Most inputs produce average results, but a few produce disproportionately huge results. The distribution is uneven. This can cause the 80/20 pattern. The exact percentages may vary, but the key insight remains: the minority produces the majority.
In Practice
A framework that can help you gain leverage with this principle:
List all your activities (inputs: articles, sources of income, features shipped, etc.)

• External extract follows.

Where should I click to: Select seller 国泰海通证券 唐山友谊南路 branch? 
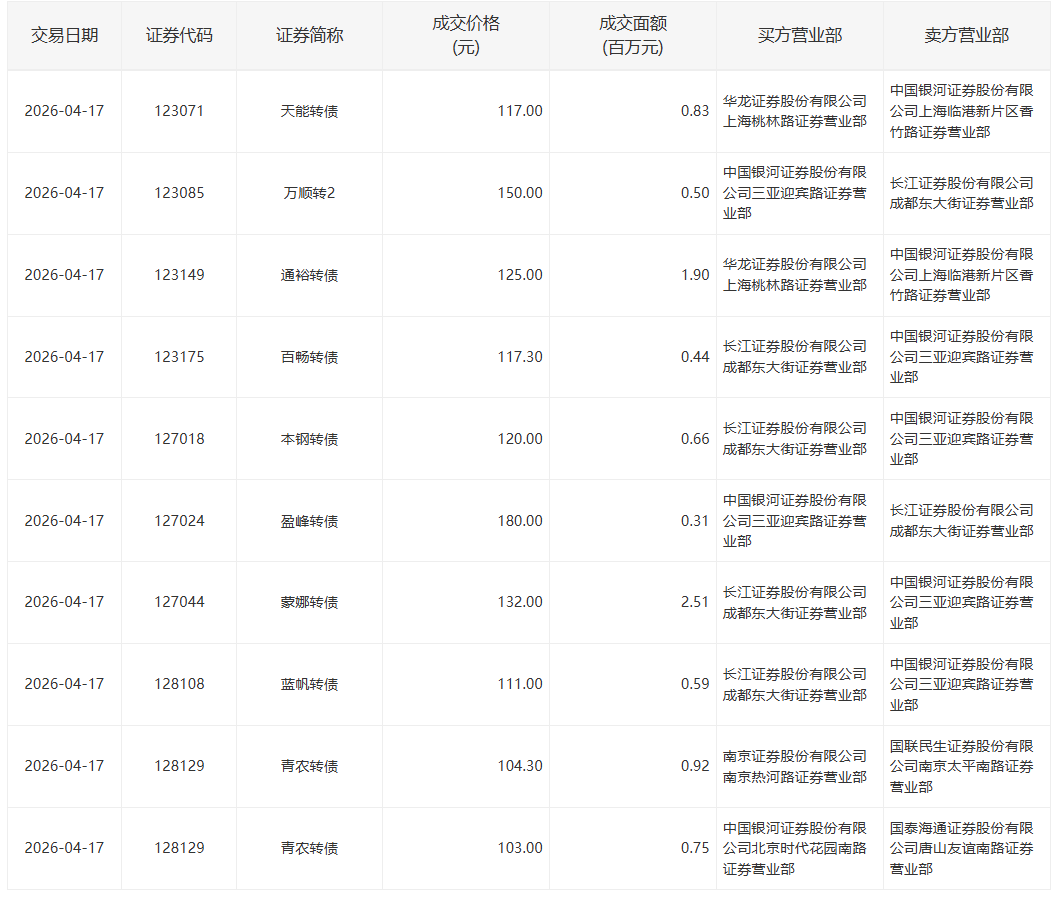pyautogui.click(x=962, y=848)
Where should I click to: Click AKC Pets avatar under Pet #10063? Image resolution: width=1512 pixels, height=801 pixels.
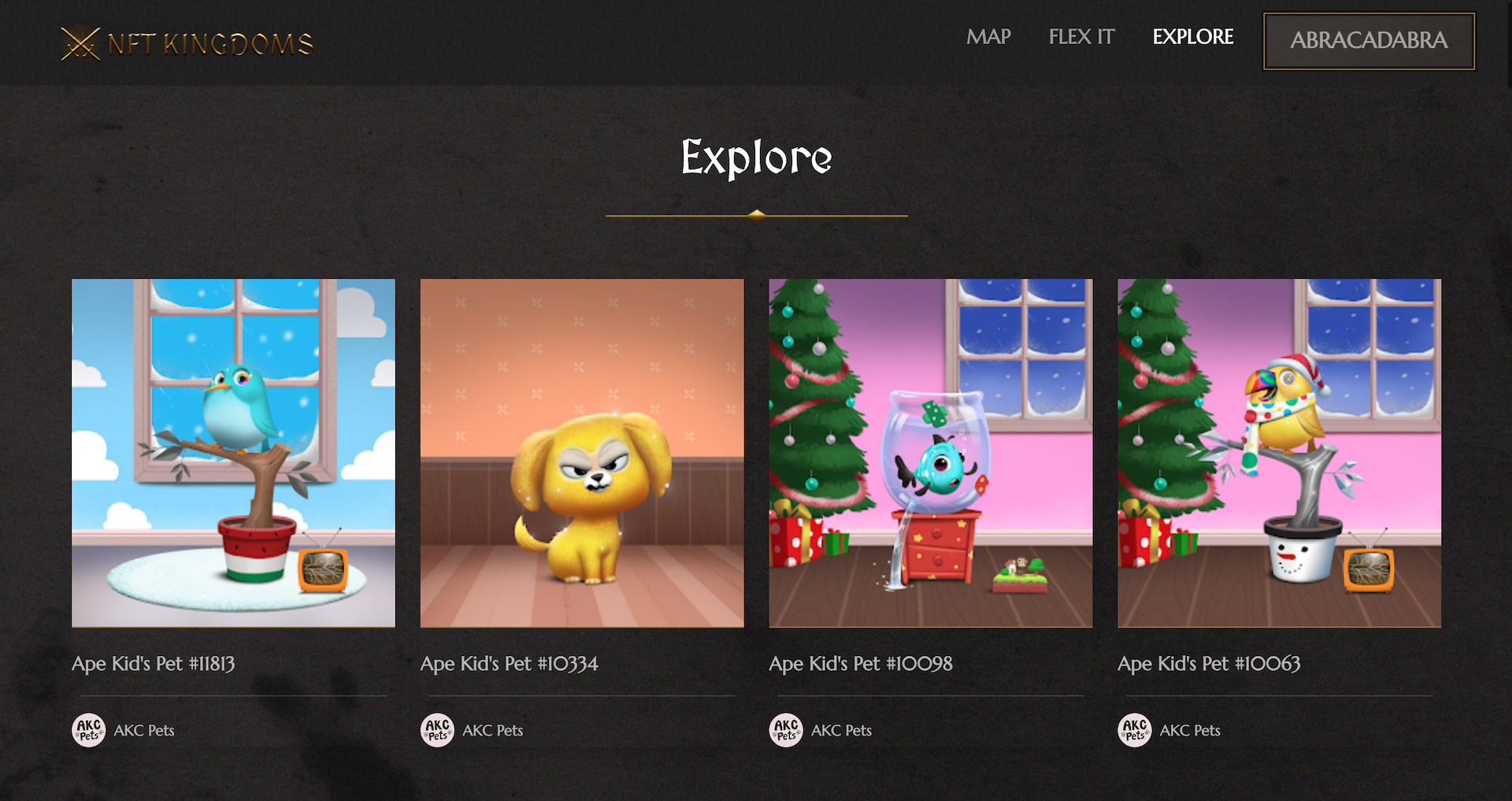[1135, 730]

Measure their impact on an appropriate scale (outputs: traffic, revenue, issues resolved, etc.)
Find the top 20%
Dig deeper to understand what makes them stand out
Learn how to reproduce them
Example: I listed all Perspectiveship’s articles, and measured new subscriptions from each, to identify the top 20%. Articles with more concrete examples drove more subscriptions, like the one with the Decision log.
Relevant examples:
Businesses: 20% of clients generate 80% of revenue. What makes them different? How can the business target more of those?
Leadership: 20% of your team requires 80% of your time. Can you do something to reduce it? Are they struggling?
Software: Microsoft found that 20% of bugs in their software are responsible for 80% of failures. They refocused on those parts to improve quality. They went even further to determine that 1% of bugs cause 99% of their crash reports.
Summary
Pareto is a good rule to take into consideration when thinking about what to focus on.
The 80/20 rule is simple and, when used wisely, can help you refocus on actions that have much greater impact.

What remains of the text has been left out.